Insights into the specificity and function of an essential signaling protein
A structural analysis by an all-RIKEN team offers detailed insights into how the function of dedicator of cytokinesis (DOCK) proteins is modulated, and how known disease-related mutations derail that activity.
The various DOCK proteins play a critical role in regulating cell movement and maturation, but they have also been tied to tumor metastasis and other disorders. While DOCK function is known to be coordinated in part by various engulfment and cell motility (ELMO) proteins, the precise mechanism of this regulation was poorly understood.
"We felt it was essential to analyze the structure of the entire ELMO–DOCK protein complex," says Mutsuko Kukimoto-Niino of the RIKEN Center for Biosystems Dynamic Research.
To achieve this, she and her co-workers used a technology called cryo-electron microscopy, which can generate three-dimensional structural maps of proteins with atomic-scale resolution (Fig. 1).

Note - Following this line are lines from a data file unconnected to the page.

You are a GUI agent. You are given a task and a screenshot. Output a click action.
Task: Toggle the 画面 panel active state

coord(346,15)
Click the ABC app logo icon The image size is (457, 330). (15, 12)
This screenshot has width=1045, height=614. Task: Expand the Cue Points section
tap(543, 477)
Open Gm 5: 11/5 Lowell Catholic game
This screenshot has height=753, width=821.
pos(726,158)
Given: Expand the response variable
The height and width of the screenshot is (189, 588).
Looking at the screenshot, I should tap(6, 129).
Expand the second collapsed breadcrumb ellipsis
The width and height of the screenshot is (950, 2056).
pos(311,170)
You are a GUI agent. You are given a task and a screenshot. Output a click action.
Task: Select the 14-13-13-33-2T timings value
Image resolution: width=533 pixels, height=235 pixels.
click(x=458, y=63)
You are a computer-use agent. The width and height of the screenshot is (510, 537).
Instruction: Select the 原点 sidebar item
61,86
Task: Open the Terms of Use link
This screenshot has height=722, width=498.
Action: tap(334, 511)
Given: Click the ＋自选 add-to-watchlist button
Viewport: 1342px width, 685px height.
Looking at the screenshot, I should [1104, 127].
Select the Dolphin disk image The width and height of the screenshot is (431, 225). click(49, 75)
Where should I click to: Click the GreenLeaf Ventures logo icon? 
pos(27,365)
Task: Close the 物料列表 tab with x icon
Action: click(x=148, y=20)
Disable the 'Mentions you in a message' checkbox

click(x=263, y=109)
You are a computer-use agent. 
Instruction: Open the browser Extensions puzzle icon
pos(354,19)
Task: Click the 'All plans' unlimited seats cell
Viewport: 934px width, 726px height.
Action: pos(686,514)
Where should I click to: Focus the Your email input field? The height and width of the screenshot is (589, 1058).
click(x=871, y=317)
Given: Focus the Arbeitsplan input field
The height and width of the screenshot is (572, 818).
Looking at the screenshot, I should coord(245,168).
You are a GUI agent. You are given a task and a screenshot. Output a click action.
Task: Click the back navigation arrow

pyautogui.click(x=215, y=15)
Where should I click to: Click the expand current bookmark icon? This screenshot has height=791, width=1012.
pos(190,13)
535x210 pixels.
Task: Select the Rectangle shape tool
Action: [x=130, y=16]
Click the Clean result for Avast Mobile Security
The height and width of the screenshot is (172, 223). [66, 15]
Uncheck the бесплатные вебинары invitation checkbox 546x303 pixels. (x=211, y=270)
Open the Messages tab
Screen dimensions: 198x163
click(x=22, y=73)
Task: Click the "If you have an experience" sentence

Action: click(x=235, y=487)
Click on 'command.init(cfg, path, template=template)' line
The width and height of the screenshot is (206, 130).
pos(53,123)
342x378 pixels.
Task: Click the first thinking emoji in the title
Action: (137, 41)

As a model, they analyzed structures in which ELMO1 and DOCK5 were assembled into complexes with Rac1, a signaling protein that initiates the biological processes controlled by DOCK5. These experiments allowed them to zero in on a particular domain of ELMO1 that mediates interaction with DOCK5 but that also ensures incorporation of Rac1 into the complex.
Rac1 is just one of several signaling molecules with which the various DOCK proteins can interact, and the specificity of this partnering is a critical determinant of the cellular response triggered by DOCK activity. A series of mutagenesis experiments showed that ELMO1's interactions with Rac1 are essential for establishing this specificity. In other words, DOCK5–Rac1 binding was weakened by sequence changes that perturbed this region of ELMO1.
Computer modeling confirmed that a DOCK5–ELMO1 complex was physically incapable of binding to Cdc42, a signaling protein that is known to associate with other members of the DOCK protein family.
"The most interesting finding of this study is that ELMO not only assists in the activation of signaling proteins by DOCK, but it is also involved in their specific recognition," says Kukimoto-Niino.
The researchers were also able to map disease-associated mutations to specific functional elements within the complex. For example, they traced a mutation that predisposes mice to a severe form of cataract to a domain on DOCK5 that normally anchors this protein to the cell membrane.
Going forward, the team aims to generate additional high-resolution structural snapshots of the DOCK proteins at different stages in the signaling process in order to get a better handle on how their activity is regulated.